Square Enix Setel Ulang Dragon Quest XII: Judul Baru, Pengembangan dari Awal
Baca dalam 60 detik
- Square Enix mengumumkan pengembangan Dragon Quest XII di-restart total dengan judul baru 'Beyond Dreams' menggantikan 'The Flames of Fate'.
- Keputusan ini menandai perubahan strategi besar, termasuk desain ulang logo dan penundaan rilis yang diperkirakan masih jauh.
- Bagi gamer Indonesia, kabar ini berarti harus bersabar lebih lama untuk seri legendaris yang populer di Asia.

Square Enix secara mengejutkan mengumumkan bahwa pengembangan judul ke-12 seri legendaris Dragon Quest dihentikan sementara dan dimulai kembali dari nol. Game yang sebelumnya dikenal sebagai Dragon Quest XII: The Flames of Fate kini berganti nama menjadi Dragon Quest XII: Beyond Dreams, menandai perubahan haluan yang signifikan dalam proyek ambisius ini.
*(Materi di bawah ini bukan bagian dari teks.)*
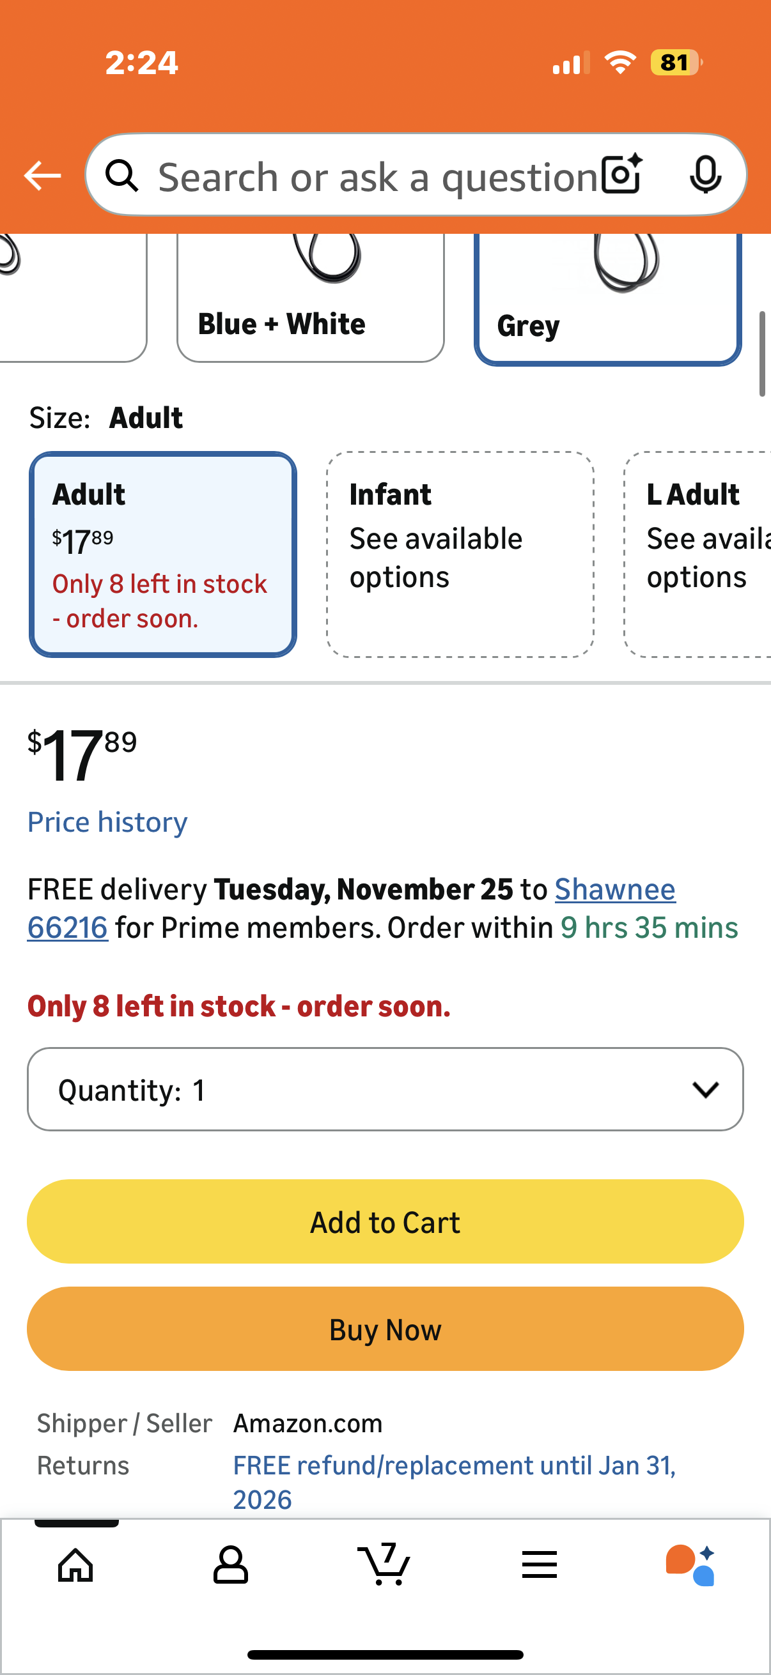Open the Rufus AI assistant icon
This screenshot has height=1675, width=771.
(691, 1564)
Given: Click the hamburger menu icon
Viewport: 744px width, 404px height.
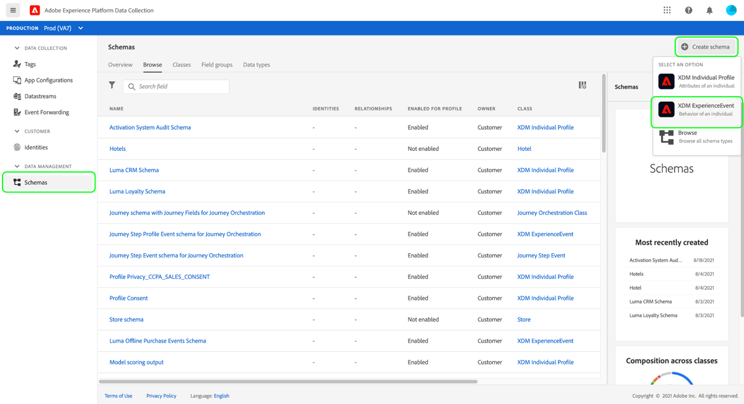Looking at the screenshot, I should 12,10.
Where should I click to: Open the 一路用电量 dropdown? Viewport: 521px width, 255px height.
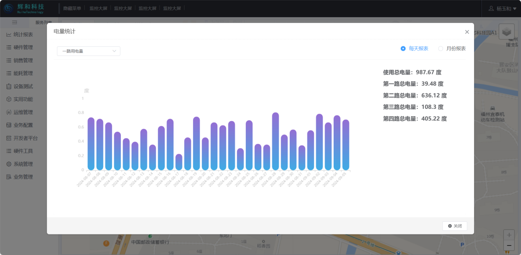[x=88, y=51]
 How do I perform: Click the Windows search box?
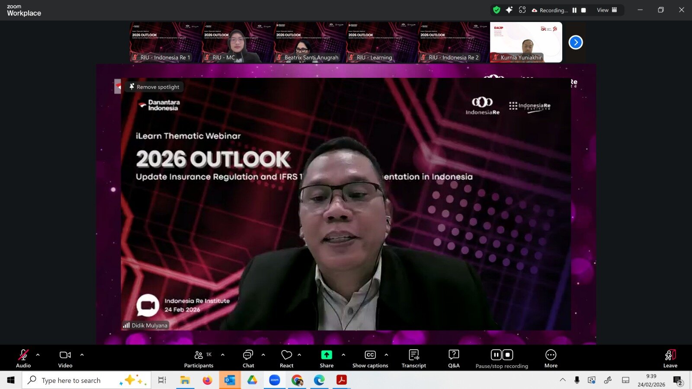(x=71, y=380)

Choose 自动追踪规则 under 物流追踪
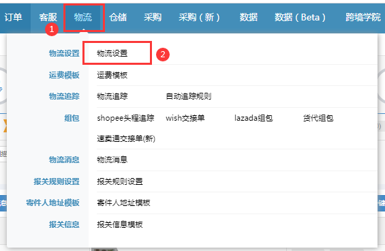pos(189,96)
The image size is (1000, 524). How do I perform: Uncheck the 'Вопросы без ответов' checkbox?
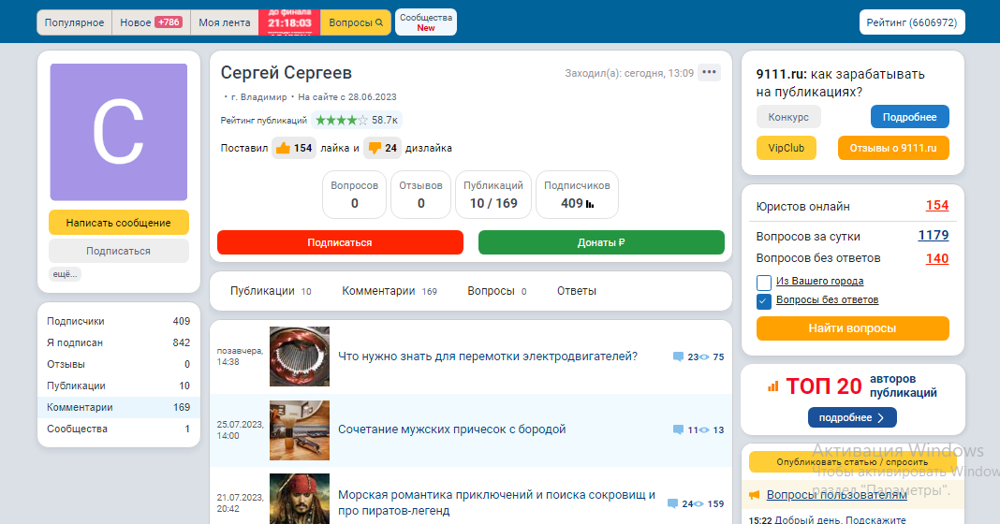763,300
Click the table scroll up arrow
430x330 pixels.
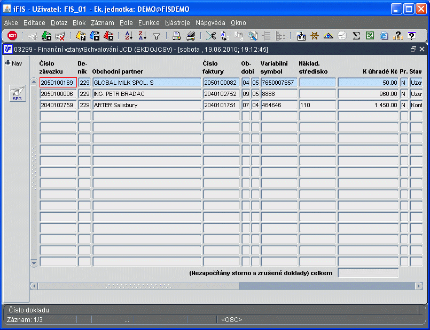[x=34, y=82]
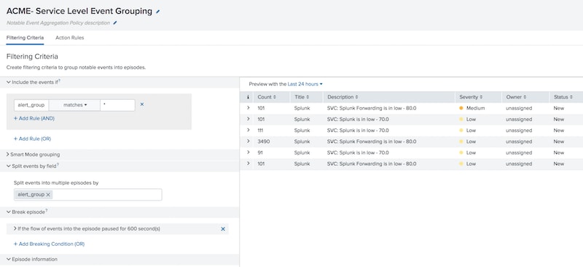Expand the row with count 3490
Image resolution: width=583 pixels, height=267 pixels.
coord(248,142)
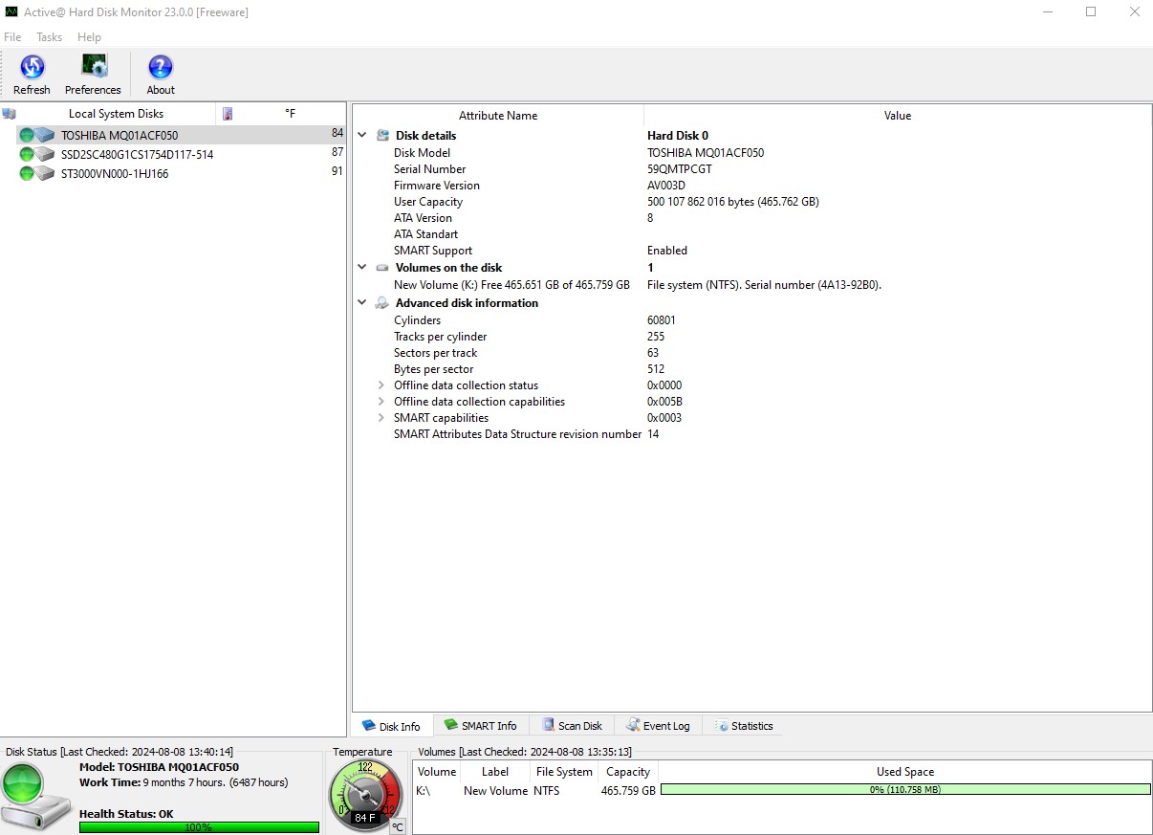This screenshot has width=1153, height=835.
Task: Click the green status light next to ST3000VN000-1HJ166
Action: point(27,173)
Keputusan ini diumumkan melalui siaran pers resmi yang juga menampilkan video pesan dari sutradara Yuji Horii dan produser eksekutif Yosuke Saito. Dalam cuplikan tersebut, keduanya memperlihatkan beberapa klip gameplay awal serta logo baru yang telah didesain ulang. Meski demikian, tidak ada detail spesifik mengenai alasan di balik pengaturan ulang total ini, apakah karena masalah teknis, perubahan visi kreatif, atau faktor lainnya.
Langkah Square Enix ini menimbulkan tanda tanya besar di kalangan penggemar. Dragon Quest XII pertama kali diumumkan pada tahun 2021 dalam acara peringatan 35 tahun seri tersebut, dan sejak itu hanya sedikit informasi yang beredar. Kini, dengan pengembangan yang dimulai dari awal, tanggal rilis dipastikan masih sangat jauh. Analis industri memperkirakan game ini kemungkinan baru akan hadir dalam beberapa tahun ke depan, mengingat skala proyek dan ambisi Square Enix untuk menghadirkan kualitas terbaik.
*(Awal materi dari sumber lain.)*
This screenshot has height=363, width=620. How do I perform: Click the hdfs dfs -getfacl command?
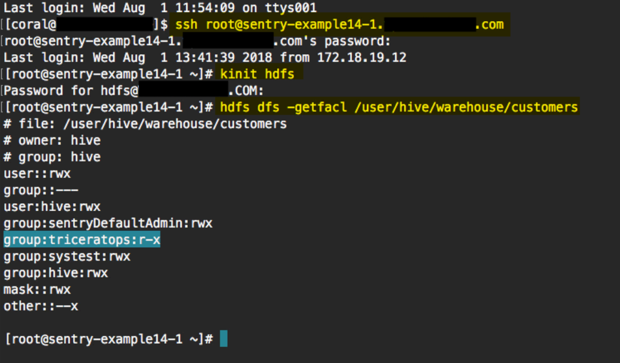pyautogui.click(x=398, y=107)
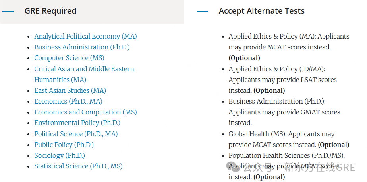The height and width of the screenshot is (182, 367).
Task: Click the Applied Ethics & Policy (JD/MA) entry
Action: coord(276,69)
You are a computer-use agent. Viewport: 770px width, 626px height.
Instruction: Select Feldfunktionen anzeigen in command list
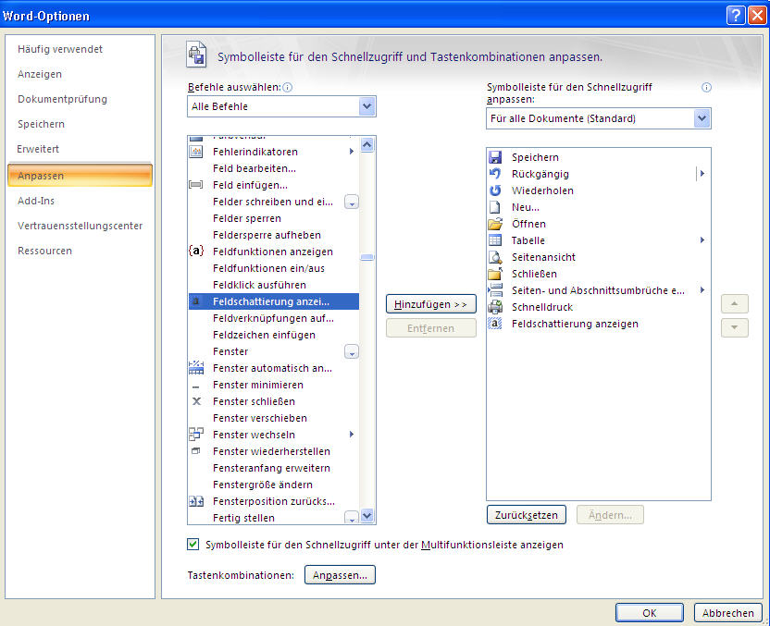272,252
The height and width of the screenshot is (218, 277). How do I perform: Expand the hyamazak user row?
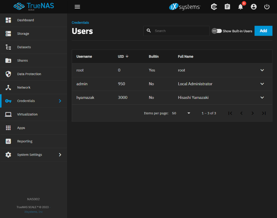pyautogui.click(x=262, y=98)
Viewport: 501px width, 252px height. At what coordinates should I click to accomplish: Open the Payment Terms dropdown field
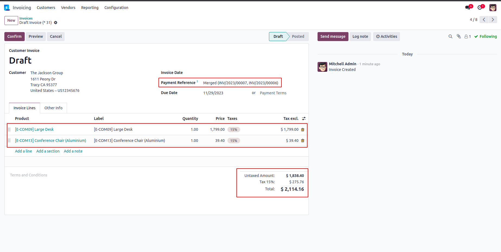(273, 93)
Bagi pasar Indonesia, berita ini memiliki dampak tersendiri. Dragon Quest, meski tidak sepopuler Final Fantasy di Barat, memiliki basis penggemar setia di Asia, termasuk Indonesia. Seri ini dikenal dengan gaya RPG klasik, karakter ikonik karya Akira Toriyama, dan alur cerita yang mendalam. Keterlambatan ini berarti penggemar Tanah Air harus menunggu lebih lama untuk merasakan petualangan baru, namun juga membuka peluang bagi Square Enix untuk menghadirkan pengalaman yang lebih matang dan inovatif.
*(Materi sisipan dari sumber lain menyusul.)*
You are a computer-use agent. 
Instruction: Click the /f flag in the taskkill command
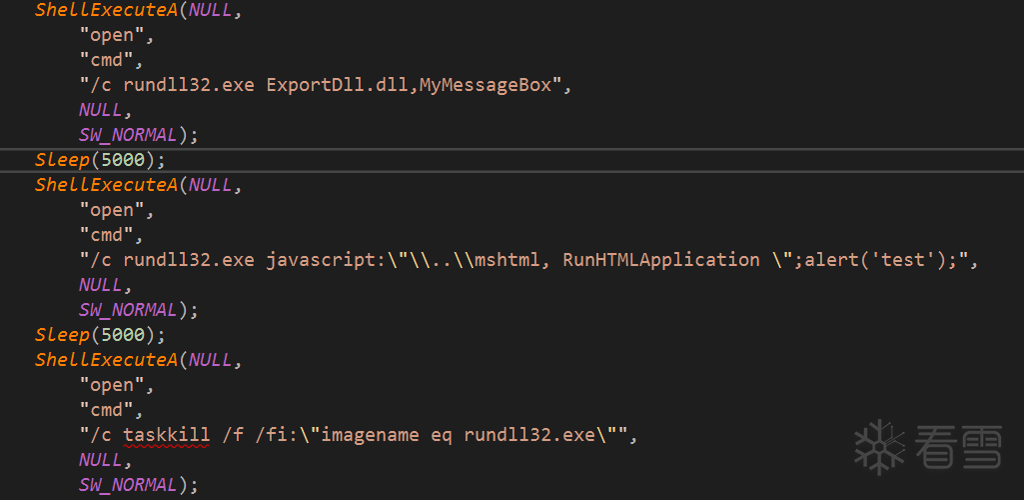click(232, 435)
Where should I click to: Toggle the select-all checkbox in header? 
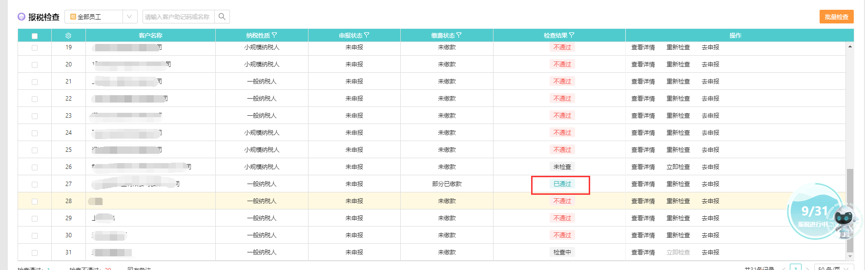pyautogui.click(x=35, y=36)
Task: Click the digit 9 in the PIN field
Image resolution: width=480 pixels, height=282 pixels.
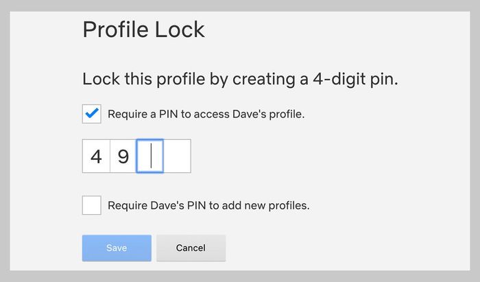Action: [123, 157]
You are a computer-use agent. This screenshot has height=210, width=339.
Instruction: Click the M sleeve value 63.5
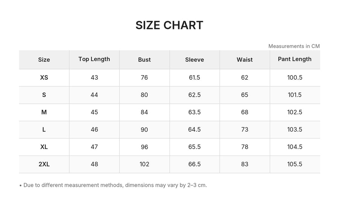pos(195,112)
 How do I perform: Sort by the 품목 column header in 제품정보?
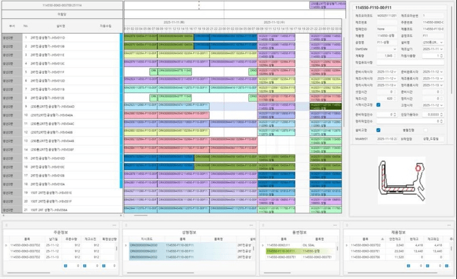pyautogui.click(x=365, y=239)
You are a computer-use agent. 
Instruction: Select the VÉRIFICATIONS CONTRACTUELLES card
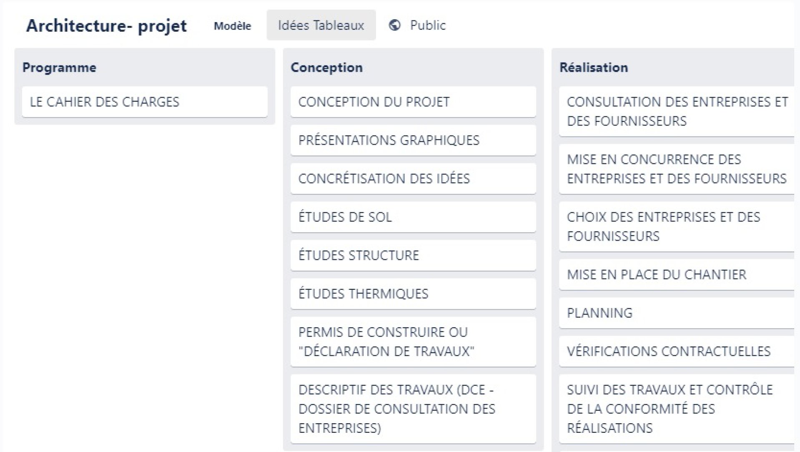click(677, 351)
Keputusan untuk memulai ulang pengembangan juga mencerminkan tren industri game saat ini, di mana perusahaan semakin berani mengambil langkah drastis demi menjaga kualitas. Beberapa pengamat menilai bahwa Square Enix mungkin ingin memastikan Dragon Quest XII mampu bersaing dengan RPG modern seperti Final Fantasy XVI atau Elden Ring, yang telah menetapkan standar baru dalam genre ini. Namun, risiko dari pendekatan ini adalah potensi kehilangan momentum dan ekspektasi penggemar yang sudah menanti sejak pengumuman pertama.
Ke depan, pertanyaan besar yang menggantung adalah apakah perubahan ini akan membawa angin segar atau justru menjadi batu sandungan. Dengan pengembangan yang dimulai dari awal, mungkinkah Square Enix akan mengadopsi mekanisme gameplay baru atau justru kembali ke akar seri? Hanya waktu yang bisa menjawab, namun satu hal pasti: petualangan Dragon Quest XII masih panjang dan penuh misteri.